:: Goal ::
In the statement on Taubman's governance updates, rewrite everything from "We believe it" down to "next Annual Meeting.", putting "board members" wherever "directors" appears.

Land and Buildings Responds to Taubman Centers Corporate Governance Updates

Land & Buildings Investment Management, LLC (together with its affiliates, "Land and Buildings") today commented on Taubman Centers, Inc.’s (NYSE: TCO) (“Taubman,” “Taubman Centers” or the "Company”) announcement regarding updates to its corporate governance, specifically, Taubman’s promised board refreshment and declassification commitments:

“Given that these announced changes only came about as a result of Land and Buildings running a special meeting solicitation to ensure a shareholder-friendly board de-staggering and refreshment, we must continue to question Taubman’s commitment to best-in-class corporate governance. Further, the governance changes fall short of what is needed, as only three directors will stand for election in 2018, and it will now take three full years to de-stagger the Board.

We believe it is in shareholders’ best interests that the declassification of the Board take place immediately and that the directors recently elected at the 2017 Annual Meeting, who we believe were elected only as a result of Taubman’s eleventh hour governance promises, voluntarily agree to stand for re-election at the 2018 Annual Meeting, together with the directors elected in 2015. If Bobby Taubman and Myron Ullman truly, “appreciate and value the perspectives of shareholders,” they should be committed to letting shareholder voices be heard and therefore stand for re-election at the next Annual Meeting.

To ensure that Taubman properly executes operating and capital allocation initiatives to realize the Company’s full potential, shareholder input must be taken into account by the Nominating and Corporate Governance Committee of the Board. The potential Board nominees, at a minimum, should meet the following criteria:

  • Be appointed only after engagement with, and general agreement from, independent shareholders;
  • Be truly independent directors, without the myriad of connections to the Taubman family and various conflicts afflicting the current Board;
  • Possess real operational and industry experience in the real estate sector and be highly-regarded industry leaders; and
  • Possess track records of driving true corporate governance reform at the board-level – of the type that will be vital to reverse the course of value destruction at Taubman.

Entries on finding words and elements
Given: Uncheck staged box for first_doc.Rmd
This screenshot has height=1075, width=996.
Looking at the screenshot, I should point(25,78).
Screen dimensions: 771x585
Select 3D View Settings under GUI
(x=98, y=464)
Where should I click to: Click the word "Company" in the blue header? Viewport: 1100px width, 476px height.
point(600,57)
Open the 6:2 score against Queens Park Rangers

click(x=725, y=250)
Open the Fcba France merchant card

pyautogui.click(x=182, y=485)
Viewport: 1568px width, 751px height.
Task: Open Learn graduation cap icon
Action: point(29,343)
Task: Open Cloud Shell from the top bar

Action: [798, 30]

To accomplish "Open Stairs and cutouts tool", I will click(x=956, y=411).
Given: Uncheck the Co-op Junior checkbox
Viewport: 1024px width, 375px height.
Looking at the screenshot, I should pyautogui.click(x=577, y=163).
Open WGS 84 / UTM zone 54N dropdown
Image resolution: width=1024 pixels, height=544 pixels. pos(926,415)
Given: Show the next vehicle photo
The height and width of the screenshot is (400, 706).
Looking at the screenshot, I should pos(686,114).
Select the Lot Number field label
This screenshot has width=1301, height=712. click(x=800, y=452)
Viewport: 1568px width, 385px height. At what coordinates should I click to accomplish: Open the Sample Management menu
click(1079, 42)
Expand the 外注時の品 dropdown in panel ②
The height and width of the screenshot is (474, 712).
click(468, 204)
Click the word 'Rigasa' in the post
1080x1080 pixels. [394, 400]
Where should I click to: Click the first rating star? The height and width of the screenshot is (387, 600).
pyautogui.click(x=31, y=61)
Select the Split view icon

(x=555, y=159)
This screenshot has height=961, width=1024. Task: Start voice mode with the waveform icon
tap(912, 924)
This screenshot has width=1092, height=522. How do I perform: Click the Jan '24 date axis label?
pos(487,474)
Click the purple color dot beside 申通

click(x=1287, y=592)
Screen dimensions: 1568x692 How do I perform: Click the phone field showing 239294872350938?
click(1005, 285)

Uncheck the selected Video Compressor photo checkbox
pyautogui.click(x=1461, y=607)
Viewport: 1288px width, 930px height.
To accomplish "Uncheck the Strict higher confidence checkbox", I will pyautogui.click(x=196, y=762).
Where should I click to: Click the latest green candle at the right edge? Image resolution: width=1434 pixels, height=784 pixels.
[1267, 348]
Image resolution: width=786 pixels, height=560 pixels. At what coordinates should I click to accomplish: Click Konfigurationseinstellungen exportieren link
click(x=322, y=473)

:: Written reply ::
We believe it is in shareholders’ best interests that the declassification of the Board take place immediately and that the board members recently elected at the 2017 Annual Meeting, who we believe were elected only as a result of Taubman’s eleventh hour governance promises, voluntarily agree to stand for re-election at the 2018 Annual Meeting, together with the board members elected in 2015. If Bobby Taubman and Myron Ullman truly, “appreciate and value the perspectives of shareholders,” they should be committed to letting shareholder voices be heard and therefore stand for re-election at the next Annual Meeting.